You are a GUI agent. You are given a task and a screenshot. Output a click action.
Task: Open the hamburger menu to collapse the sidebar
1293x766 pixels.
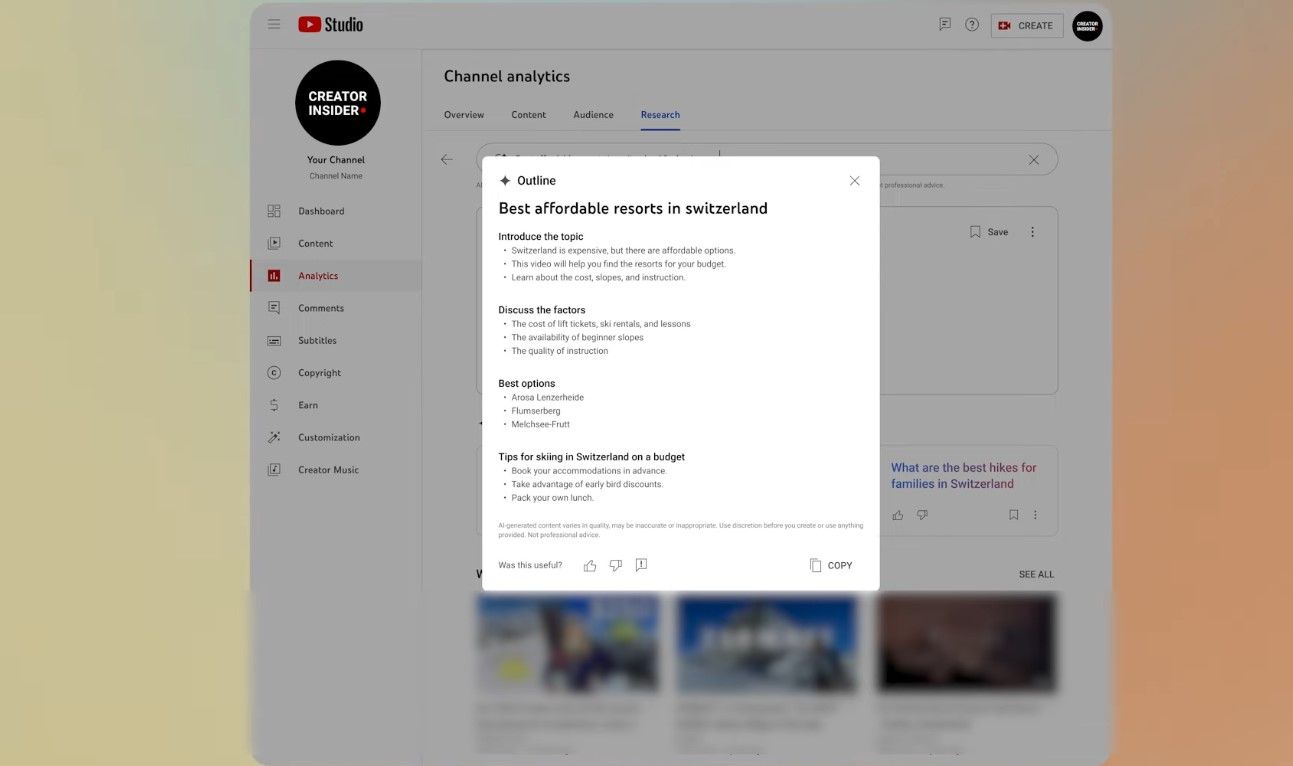(x=273, y=24)
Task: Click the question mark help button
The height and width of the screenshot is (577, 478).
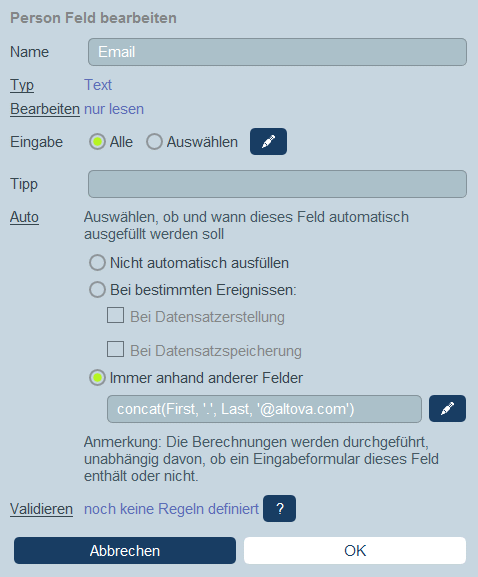Action: pos(279,509)
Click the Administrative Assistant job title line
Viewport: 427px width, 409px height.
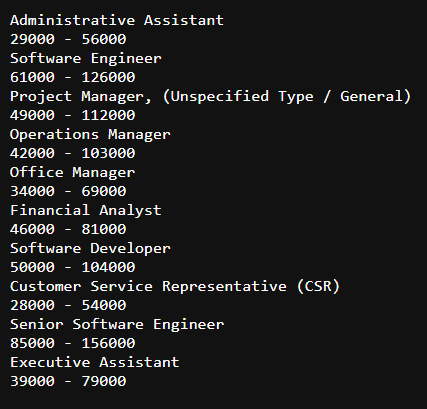coord(117,20)
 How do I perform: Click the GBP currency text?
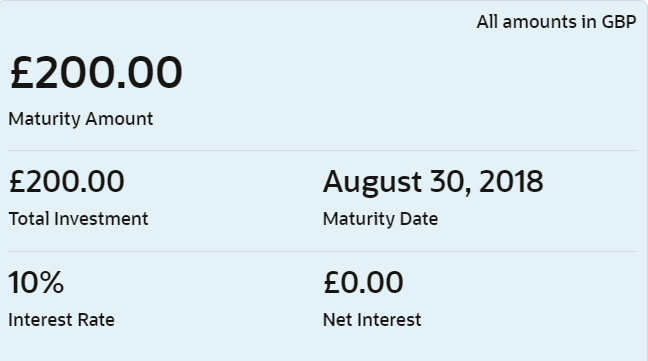click(x=619, y=22)
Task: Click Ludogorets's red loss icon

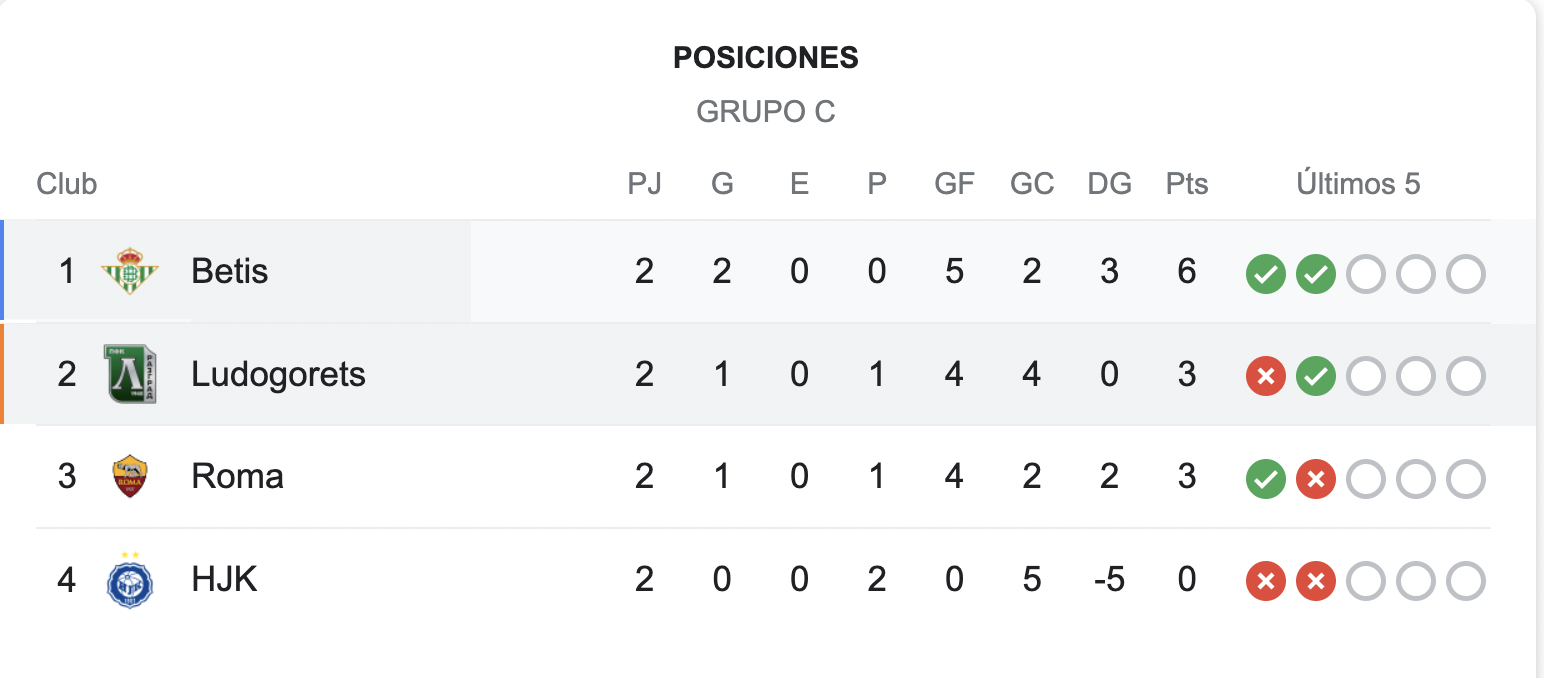Action: tap(1265, 376)
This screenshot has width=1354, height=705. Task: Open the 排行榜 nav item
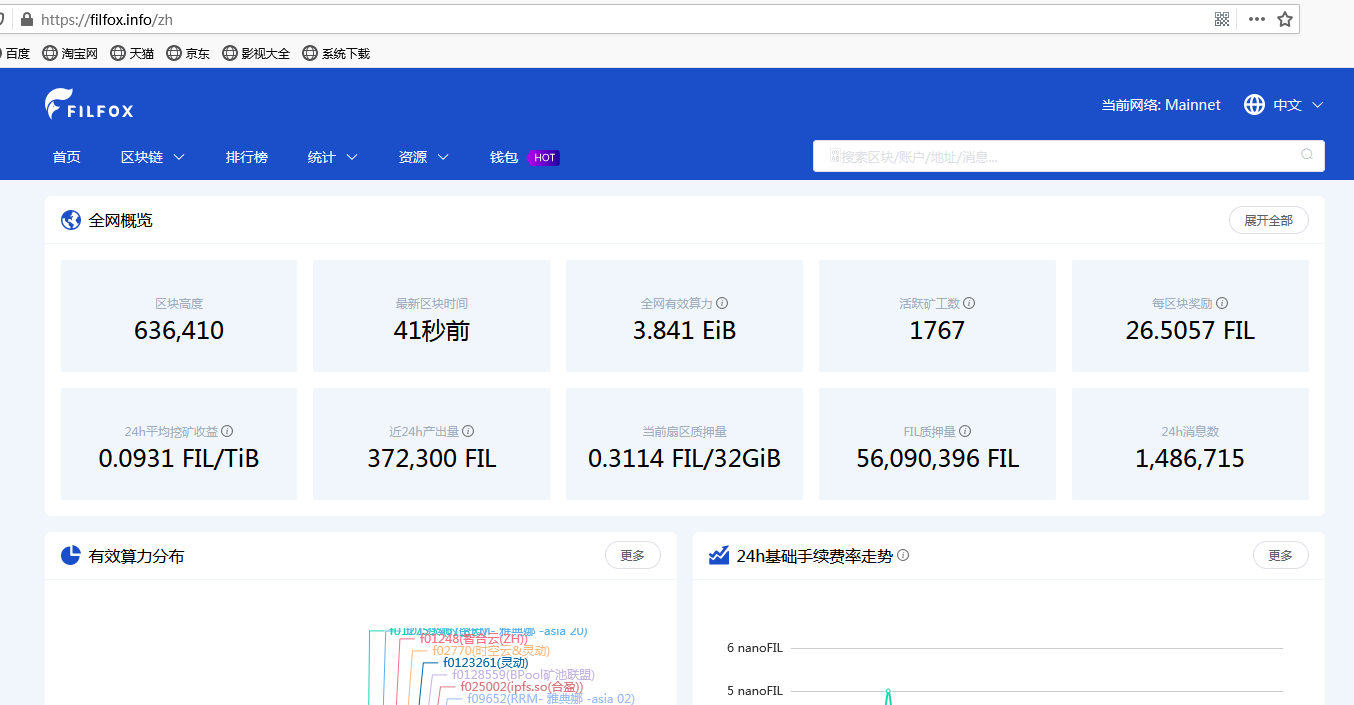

....

For this exercise, retype the listing above word for word and omit the pictures.

You are a GUI agent. You are given a task and a screenshot. Output a click action.
Task: Open the hamburger menu to collapse the sidebar
1293x766 pixels.
(x=273, y=24)
Task: Click the question mark help button
The height and width of the screenshot is (577, 478).
Action: pos(279,509)
Click the Administrative Assistant job title line
Viewport: 427px width, 409px height.
coord(117,20)
 How do I perform: Click the GBP currency text?
click(x=619, y=22)
Task: Click Ludogorets's red loss icon

Action: tap(1265, 376)
This screenshot has width=1354, height=705. Task: Open the 排行榜 nav item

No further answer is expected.